Task inputs Start Marker

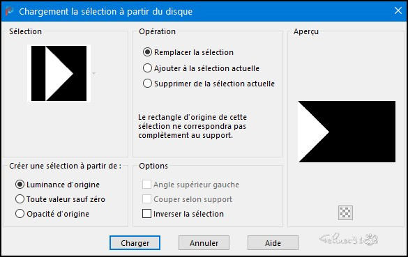Close the Chargement la sélection dialog

coord(398,11)
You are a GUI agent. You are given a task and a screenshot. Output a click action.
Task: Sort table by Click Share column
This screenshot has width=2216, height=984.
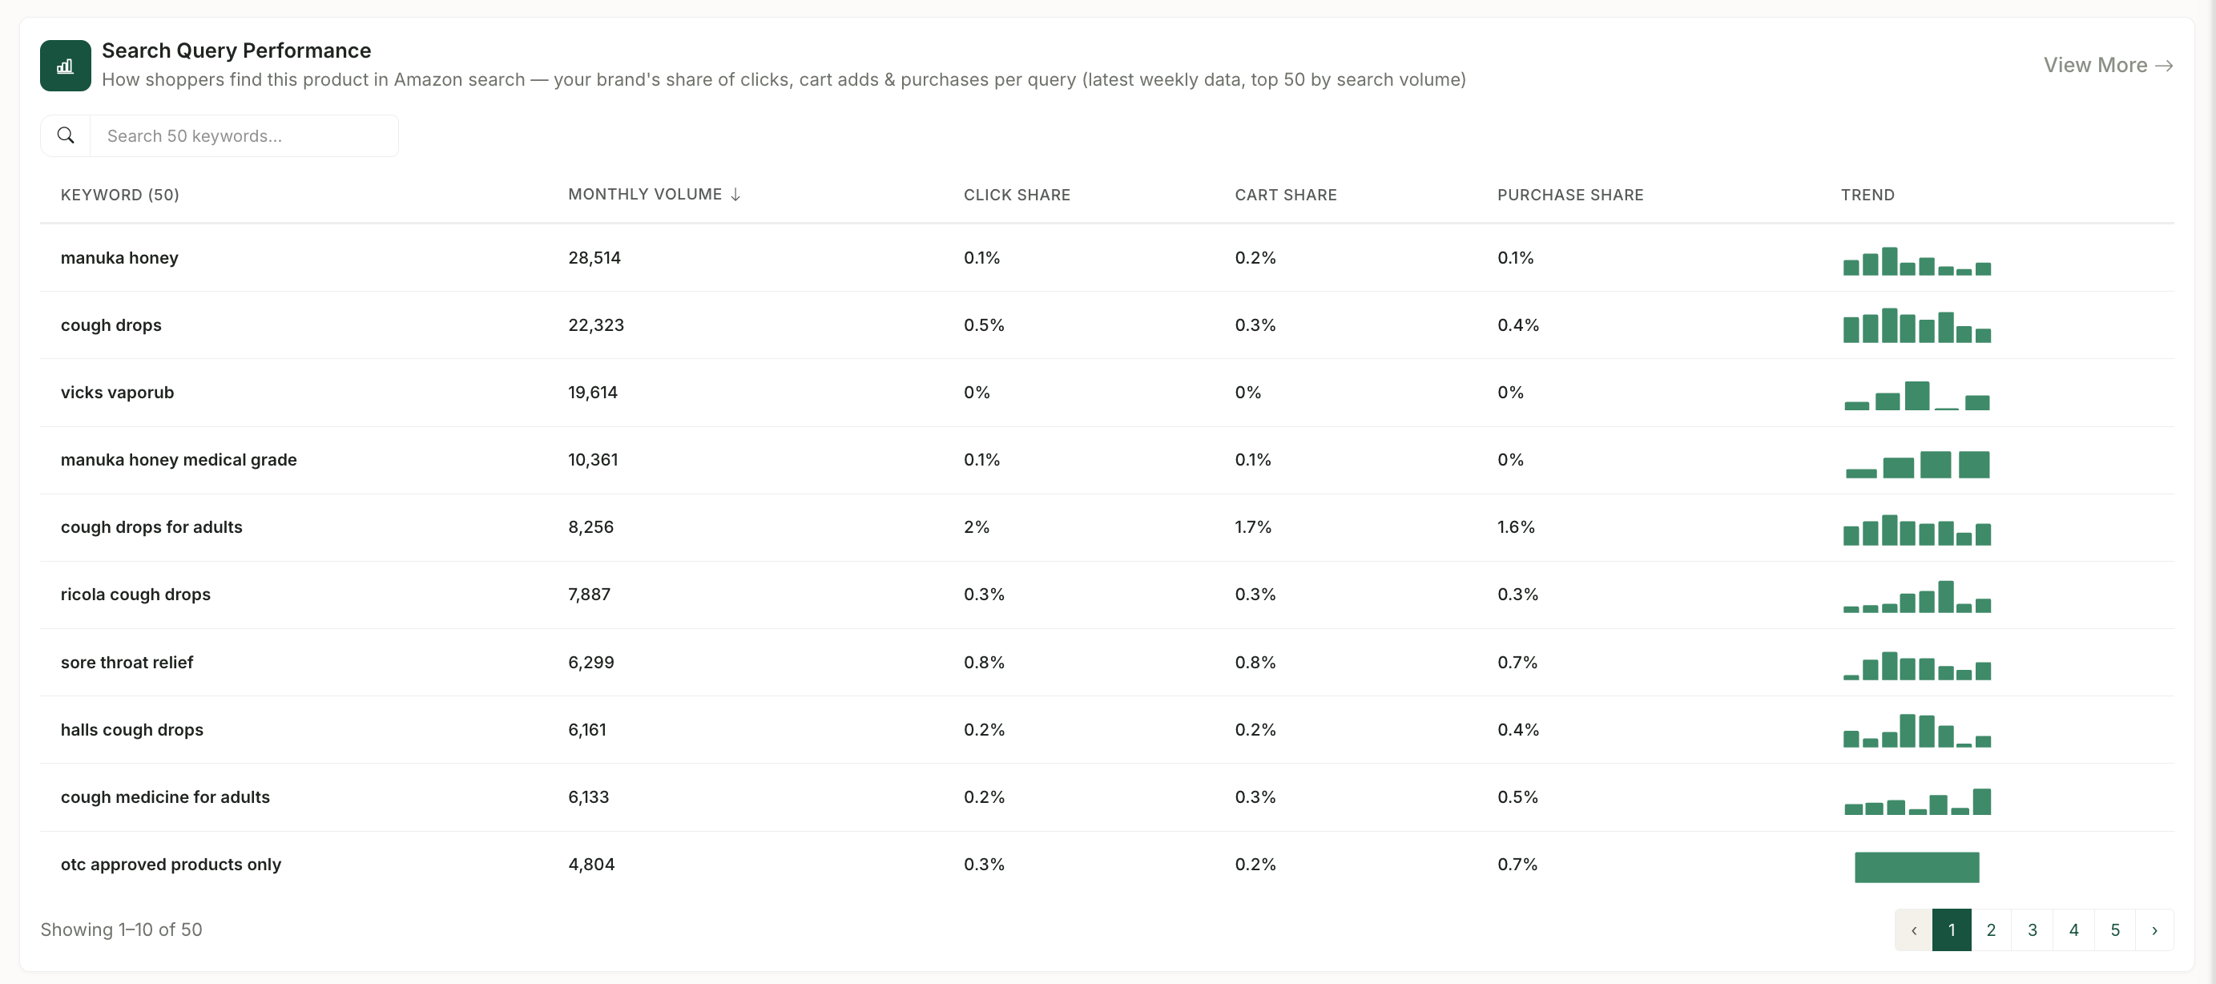pyautogui.click(x=1017, y=195)
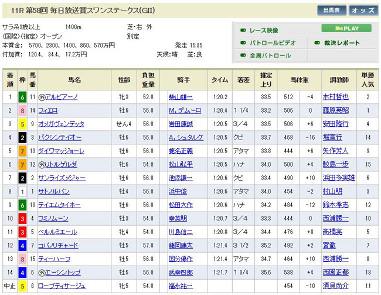Click the green bullet icon beside レース映像
This screenshot has width=381, height=295.
243,29
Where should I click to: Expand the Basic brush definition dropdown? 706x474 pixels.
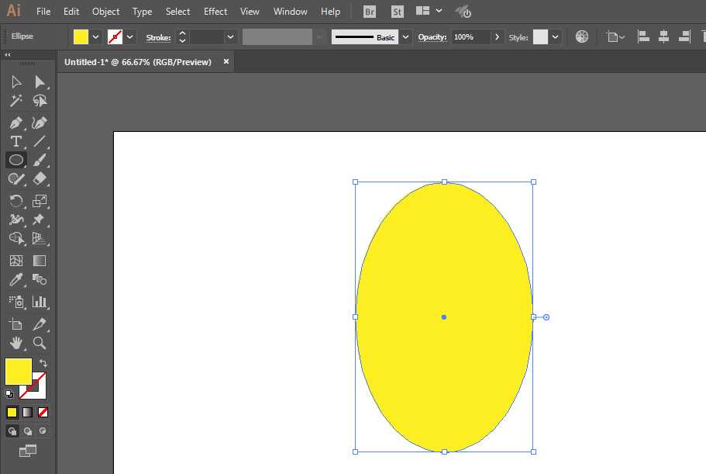tap(405, 37)
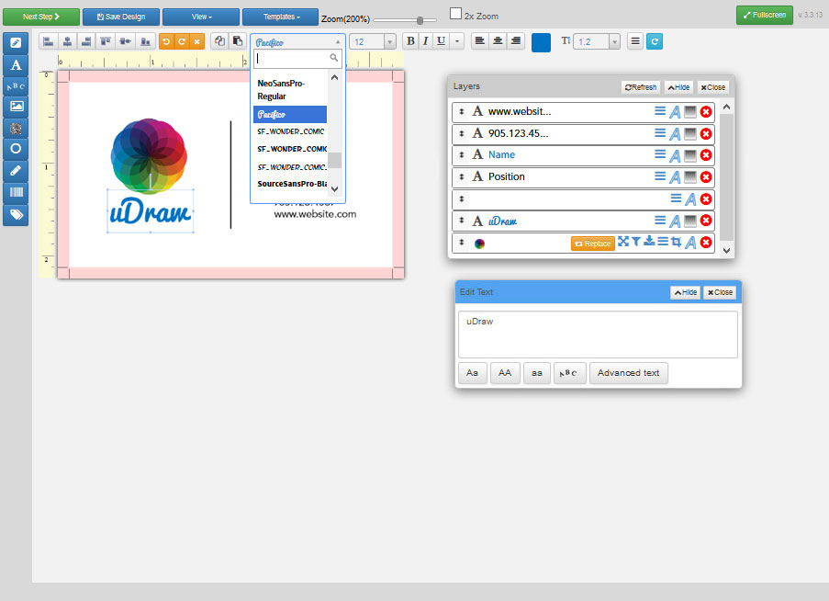This screenshot has width=829, height=601.
Task: Click the tag tool in left sidebar
Action: click(x=16, y=215)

Task inputs End Marker

Your goal: Transcribe exactly, and only, the lines from the one containing "You are a GUI" through the last line of the records above, both included; leave out the pictures.

Solved problem:
You are a GUI agent. You are given a task and a screenshot. Output a click action.
Task: Sort table by Click Share column
This screenshot has width=2216, height=984.
pyautogui.click(x=1017, y=195)
Click the green bullet icon beside レース映像
This screenshot has width=381, height=295.
243,29
Where should I click to: Expand the Basic brush definition dropdown? 706x474 pixels.
tap(405, 37)
This screenshot has width=829, height=601.
Task: Click the tag tool in left sidebar
Action: click(x=16, y=215)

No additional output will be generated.